Reste qu’à envisager le parcours de Victoria comme une métamorphose au cours de laquelle la jeune chatte révèle sa véritable nature (devenir une Jellicle), le film bute sur la représentation de cet apprentissage en ne mettant pas en tension l’humanité du corps de l’actrice et l’animalité du personnage qu’elle incarne. Ne se départissant jamais de son unique expression faciale et constamment en retrait dans la plupart des séquences, Victoria ne semble affectée par aucune mutation entre le début et la fin du film, son rôle se limitant à reproduire les pas de danse classique et autres pointes pour lesquels la ballerine qui l’incarne est devenue célèbre. Sans doute le récit se révèle-t-il ici insuffisant, en ce qu’il n’intègre les différentes séquences dans aucune dynamique narrative, mais opère au contraire un simple travail de juxtaposition de différentes vignettes. De fait, ce sont paradoxalement les personnages appartenant dès le début au groupe des Jollicle Cats qui se révèlent les plus à même de figurer le travail d’adaptation à leur corps problématique. Jennyanydots s’avère être une fois encore une figure par moment passionnante, précisément parce que l’embonpoint qui la caractérise implique d’envisager la question de son incarnation. Le numéro « The Old Gumbie Cat » est ainsi l’occasion pour la créature de prendre progressivement possession de l’espace surdimensionné qui l’entoure, non sans en avoir fait au préalable l’épreuve, à force de glissades, de chutes et de roulades au sol. Il en va de même de Bustopher Jones (James Corden), autre chat glouton dont la trajectoire se révèle particulièrement cohérente.
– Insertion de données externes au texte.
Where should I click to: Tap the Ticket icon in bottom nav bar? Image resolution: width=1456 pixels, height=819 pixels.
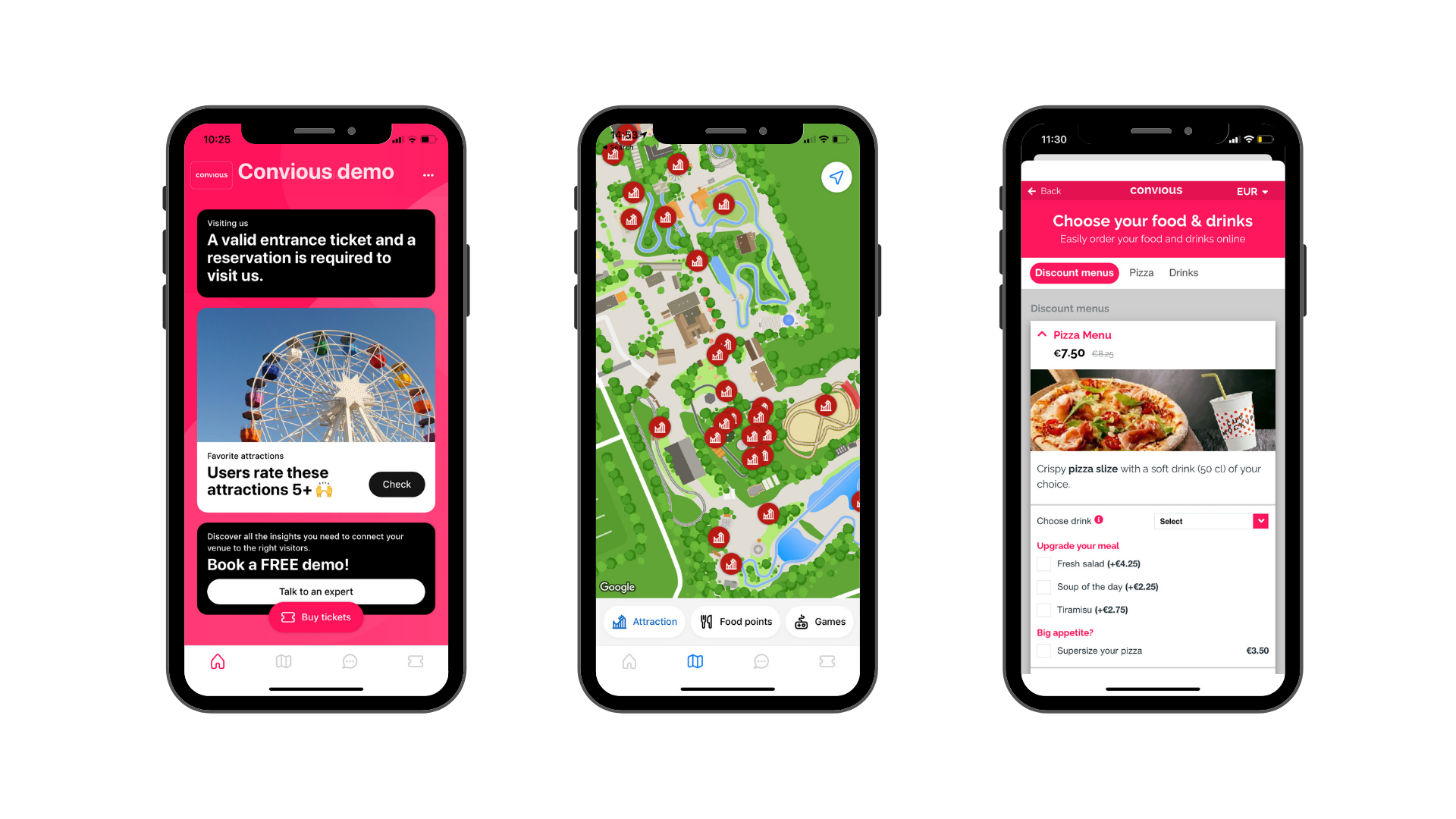417,661
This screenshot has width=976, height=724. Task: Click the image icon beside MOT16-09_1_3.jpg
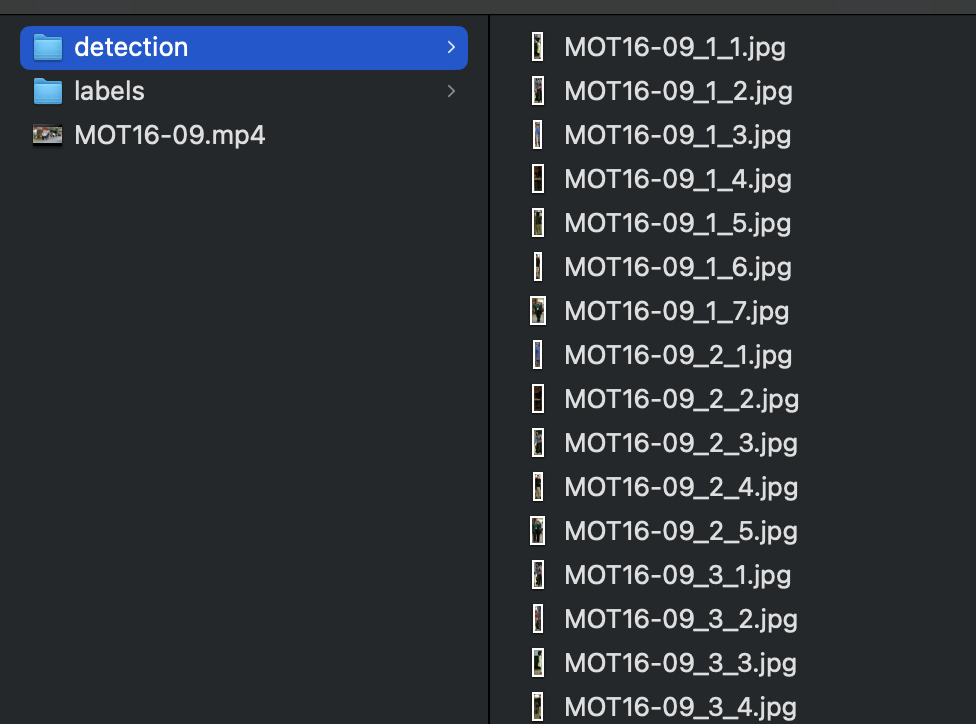tap(538, 134)
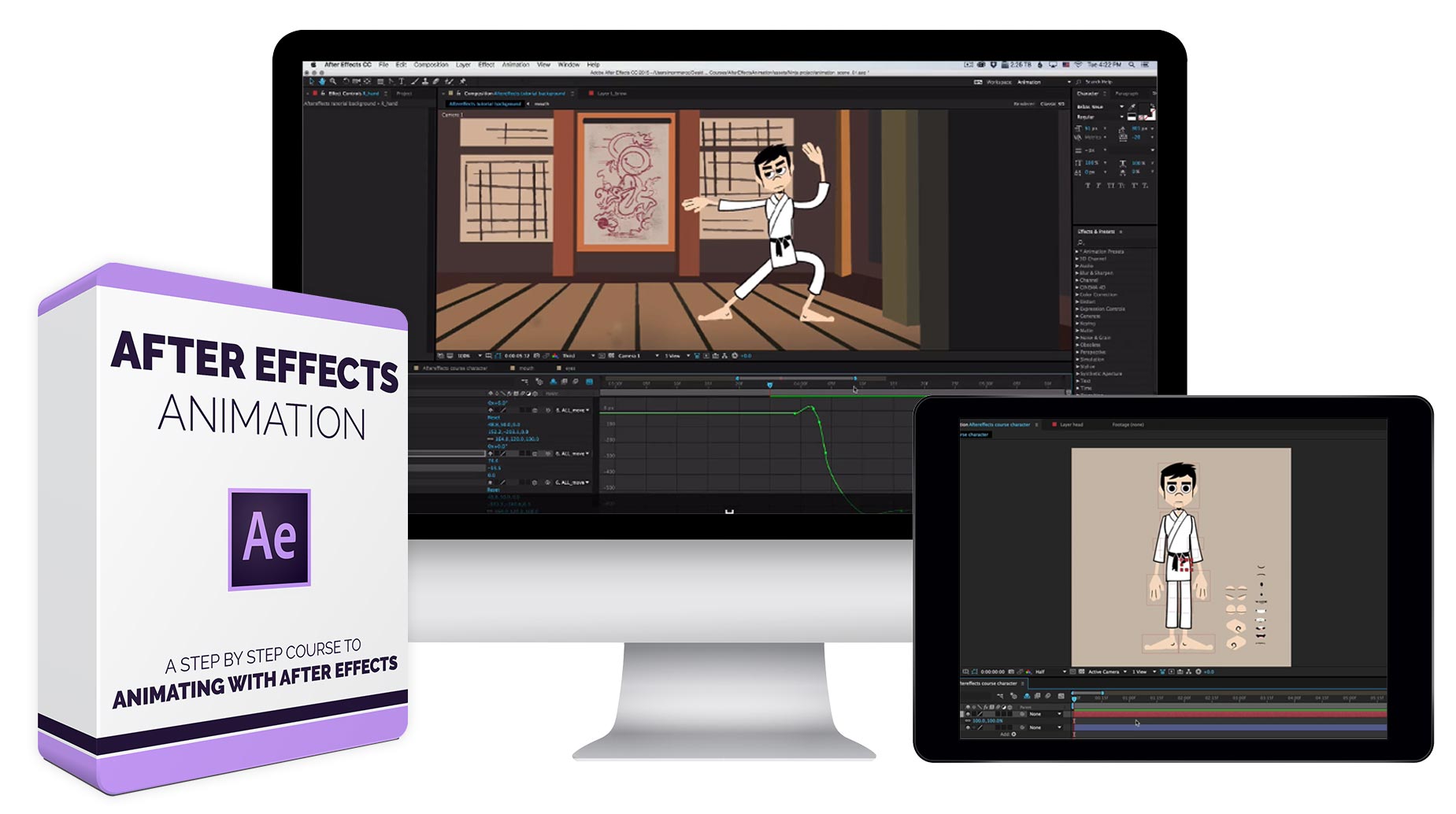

À la différence d’un organisme animal naturel, son corps peut non seulement ingérer une quantité illimitée de nourriture (idée qui constitue le gimmick visuel du numéro « The Cat About Town ») et toutes sortes de matériaux (carapaces, boîtes en métal, etc.), mais également changer de fonction au cours du récit : à la fin du film, son appareil digestif se trouve ainsi littéralement détourné pour devenir une arme, quand le chat se met à régurgiter ses repas afin d’assommer les sbires de Macavity. La dimension bouffonne de ces personnages maintient toutefois ces quelques occurrences au stade de l’anecdote et contribue à occulter ce que le film aurait pu être s’il s’en était donné les moyens : une danse d’initiation à un nouvel être au monde.